According to data compiled by Reuters, the September Brent contract reached $85.79 per barrel early Wednesday, approximately $8 higher than the Brent contract six months later, trading at $77.49 per barrel. The futures curve has inverted into backwardation - a market structure where spot contracts trade at higher prices than longer-dated futures, indicating concerns about immediate supply availability.
Backwardation: A Sign of Tightening Supply
Backwardation occurs when markets are concerned about short-term supply, leading traders to pay higher prices for prompt or near-term delivery oil compared to later-dated contracts. In this case, the front-month Brent contract has risen by $8.92 compared to the sixth-month contract, reaching its highest level since June 10 - just days before the now largely defunct US-Iran mutual understanding agreement was signed.
Comparison with June: When Contango Dominated
Brent crude prices and Middle Eastern benchmarks - Dubai, Murban, and Oman futures contracts - had fallen after the US and Iran announced a mutual understanding to initiate peace negotiations and reopen the Strait of Hormuz, while the US lifted its blockade in the Gulf of Oman that had been aimed at preventing Iranian oil exports.
In mid-June, due to reduced concerns about immediate crude oil supply from the Middle East region, major crude benchmarks Dubai and Murban had seen their futures curves shift into contango for the first time since the war broke out on February 28.
The contango structure, where futures contracts with later delivery dates trade at higher prices than spot contracts, indicated that concerns about immediate crude oil shortages had been alleviated. However, this contango structure lasted less than a month when hostilities returned over the weekend, with Iran attacking oil tankers in the Strait of Hormuz, and the US striking Iranian targets and reimposing naval blockades.
| Time Period | Market Condition | Cause | Price Difference (Month 1 - Month 6) |
|---|---|---|---|
| Early June | Contango | US-Iran agreement, reopening of Strait of Hormuz | Month 1 price lower than Month 6 |
| Mid-July | Backwardation | Resurfacing Middle East conflict, tanker attacks | Month 1 price higher than Month 6 by $8.92 |
Impact on Global Markets
The shift to backwardation indicates that markets are seriously reassessing geopolitical risk. The threat to the Strait of Hormuz - the world's most important oil shipping route - has created significant concerns about global supply.
Iran, one of the world's largest oil producers, has become a focal point of regional tension since the US withdrew from the nuclear deal in 2019 and reimposed sanctions.
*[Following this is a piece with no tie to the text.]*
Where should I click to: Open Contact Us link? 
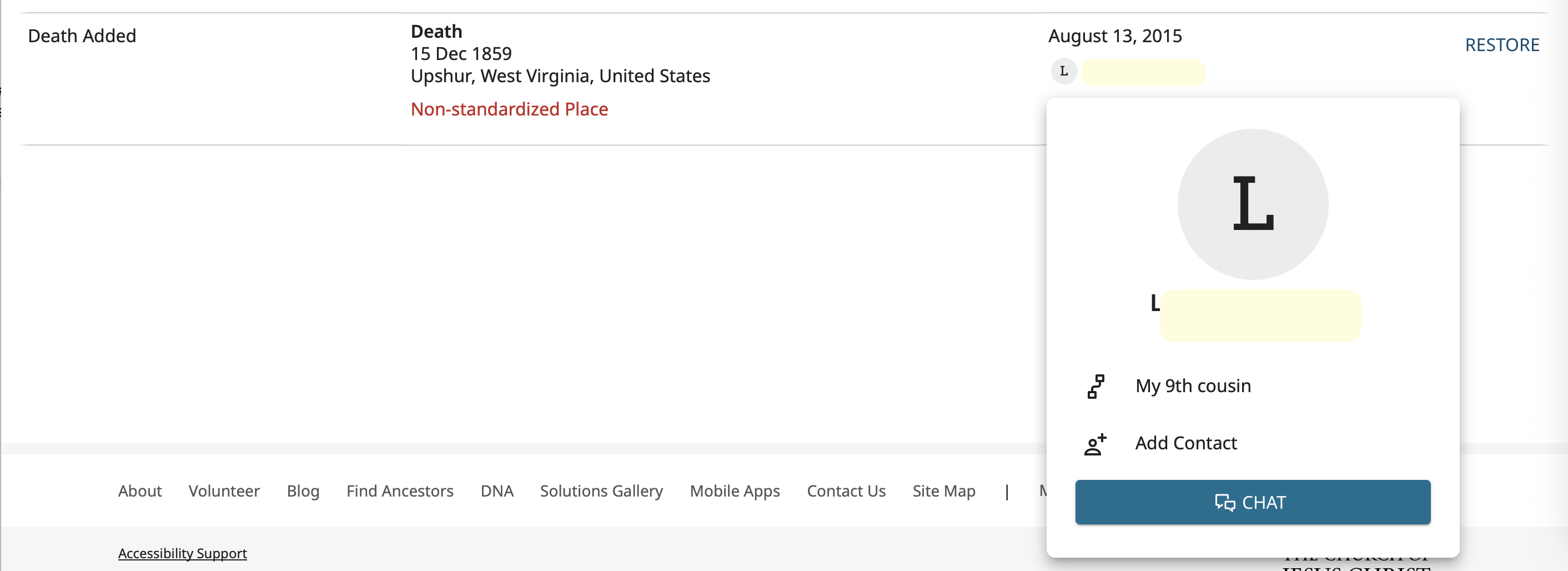(x=846, y=490)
The US reimposition of naval blockades on Iranian oil exports has further exacerbated the situation.
Future Outlook
The shift to backwardation may continue if regional tensions escalate and threaten oil flows through the Strait of Hormuz. However, this outlook depends on multiple factors, including:
- The international community's response to the conflict
- The possibility of negotiations between the US and Iran
- The impact of OPEC+ production adjustments
- The response from other oil producers
Market analysts will closely monitor developments in the Middle East region, as any escalation could lead to significant oil price volatility in the coming period.
The current market structure suggests that while concerns about immediate supply have resurfaced, the market is still weighing these against longer-term factors such as global demand growth, OPEC+ production policies, and potential releases from strategic petroleum reserves.
Traders will be particularly attentive to any developments that could further disrupt oil flows through the Strait of Hormuz, through which approximately 20% of global oil supplies pass. Any prolonged disruption could significantly tighten global markets and potentially lead to higher prices across the board.